Mr Hawke could still use his ministerial powers to remove the world number one from Australia despite the Serbian having the cancellation of his visa quashed earlier this week by a ruling of the Federal Circuit Court.
Should such a discretionary decision be made, Djokovic could be banned from entering the country for three years.
Mr Djokovic's lawyers have recently provided lengthy further submissions and supporting documentation said to be relevant to the possible cancellation of Mr Djokovic’s visa," a spokesman for Minister Hawke said.
"Naturally, this will affect the timeframe for a decision."
His mother Dijana Djokovic told the Seven Network on Wednesday she doesn't "think it's fair" that Minister Hawke could still use personal powers to remove the tennis world number one from the country - a move he is still considering.
Dijana said she was "very worried" her son could meet such a fate, and acknowledge the saga is "not over".
“I am praying that he will stay and he will play. I hope that everybody is thinking the same. I hope the government and the minister is thinking (the same)," she told the Seven Network.
“Don’t throw him out. He is a tennis player. He is not a politician. He is not a criminal. He is not a murderer. He is just a tennis player, the best in the world. Just let him play and show what he knows.”
Prime Minister Scott Morrison is dealing with the possibility of a diplomatic fallout should Djokovic be deported ahead of the Australian Open.
Mr Morrison held talks with his Serbian counterpart Ana Brnabic on Tuesday, where the prime minister explained Australia's border policy.
The leaders agreed to stay in contact on the issue and to further strengthen the bilateral relationship between the countries.
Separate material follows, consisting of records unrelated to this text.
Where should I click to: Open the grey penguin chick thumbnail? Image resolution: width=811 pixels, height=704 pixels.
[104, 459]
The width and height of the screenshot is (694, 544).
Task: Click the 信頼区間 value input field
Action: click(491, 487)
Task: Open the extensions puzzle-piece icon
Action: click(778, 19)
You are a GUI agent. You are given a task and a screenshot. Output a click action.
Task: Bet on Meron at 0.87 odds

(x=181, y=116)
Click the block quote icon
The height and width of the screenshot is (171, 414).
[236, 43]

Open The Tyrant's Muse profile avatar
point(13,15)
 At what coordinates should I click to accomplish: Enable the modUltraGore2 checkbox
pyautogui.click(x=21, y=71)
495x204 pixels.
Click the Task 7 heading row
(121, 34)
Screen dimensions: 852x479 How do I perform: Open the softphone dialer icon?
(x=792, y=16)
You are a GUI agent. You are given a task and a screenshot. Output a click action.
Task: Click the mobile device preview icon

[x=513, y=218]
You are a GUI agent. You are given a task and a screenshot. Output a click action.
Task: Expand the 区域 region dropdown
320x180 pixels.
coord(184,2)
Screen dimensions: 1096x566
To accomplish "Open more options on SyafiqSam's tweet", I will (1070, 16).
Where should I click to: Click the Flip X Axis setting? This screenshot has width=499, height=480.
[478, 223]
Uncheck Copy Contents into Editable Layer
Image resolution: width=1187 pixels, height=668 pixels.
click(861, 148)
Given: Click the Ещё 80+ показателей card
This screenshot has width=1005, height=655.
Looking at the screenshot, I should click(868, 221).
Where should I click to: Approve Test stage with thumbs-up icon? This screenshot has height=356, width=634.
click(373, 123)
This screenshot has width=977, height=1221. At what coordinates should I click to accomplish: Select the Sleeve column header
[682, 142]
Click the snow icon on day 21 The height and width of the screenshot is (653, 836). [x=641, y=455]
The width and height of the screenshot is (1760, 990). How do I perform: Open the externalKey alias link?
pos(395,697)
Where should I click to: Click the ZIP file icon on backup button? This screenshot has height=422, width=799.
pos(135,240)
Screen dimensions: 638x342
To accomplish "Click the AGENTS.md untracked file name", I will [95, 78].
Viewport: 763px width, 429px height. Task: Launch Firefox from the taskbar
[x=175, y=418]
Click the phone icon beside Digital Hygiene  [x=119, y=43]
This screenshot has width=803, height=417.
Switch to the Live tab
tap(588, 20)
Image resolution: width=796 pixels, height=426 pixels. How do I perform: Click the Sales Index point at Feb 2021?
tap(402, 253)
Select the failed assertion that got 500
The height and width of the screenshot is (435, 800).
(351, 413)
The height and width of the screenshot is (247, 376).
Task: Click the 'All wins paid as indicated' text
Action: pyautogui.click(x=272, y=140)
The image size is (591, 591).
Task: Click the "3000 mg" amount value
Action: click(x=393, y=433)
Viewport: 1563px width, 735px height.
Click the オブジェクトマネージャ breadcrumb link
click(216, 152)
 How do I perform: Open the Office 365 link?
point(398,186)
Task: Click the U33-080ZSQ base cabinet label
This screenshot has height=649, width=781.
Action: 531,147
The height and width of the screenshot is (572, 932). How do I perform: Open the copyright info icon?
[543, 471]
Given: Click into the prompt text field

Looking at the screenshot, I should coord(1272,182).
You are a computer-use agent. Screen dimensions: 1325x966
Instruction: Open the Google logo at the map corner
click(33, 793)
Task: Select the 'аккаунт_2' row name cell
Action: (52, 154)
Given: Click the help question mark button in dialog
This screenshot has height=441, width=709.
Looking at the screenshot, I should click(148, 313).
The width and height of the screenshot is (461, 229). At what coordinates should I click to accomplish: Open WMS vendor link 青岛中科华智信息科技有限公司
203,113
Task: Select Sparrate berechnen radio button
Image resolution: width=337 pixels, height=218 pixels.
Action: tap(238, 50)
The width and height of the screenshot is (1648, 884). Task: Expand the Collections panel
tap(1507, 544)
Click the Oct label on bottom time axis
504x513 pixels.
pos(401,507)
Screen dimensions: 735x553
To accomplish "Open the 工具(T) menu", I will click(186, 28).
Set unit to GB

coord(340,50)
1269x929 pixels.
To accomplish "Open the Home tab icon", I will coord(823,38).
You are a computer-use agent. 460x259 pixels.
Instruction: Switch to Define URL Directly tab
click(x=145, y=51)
Victorian Premier Daniel Andrews said the Australian Open was bigger than one player.
However, he said he was not lobbying the immigration minister to act in a certain way on the matter.
"I'm not going to be out there every day calling for him to use (discretionary powers) or not use them, that's a matter for him," Mr Andrews said.
"He ought to do that free of any pressure, free of any public debate."
Following the court's decision, Djokovic practised on Rod Laver Arena late on Monday night, and again on Tuesday.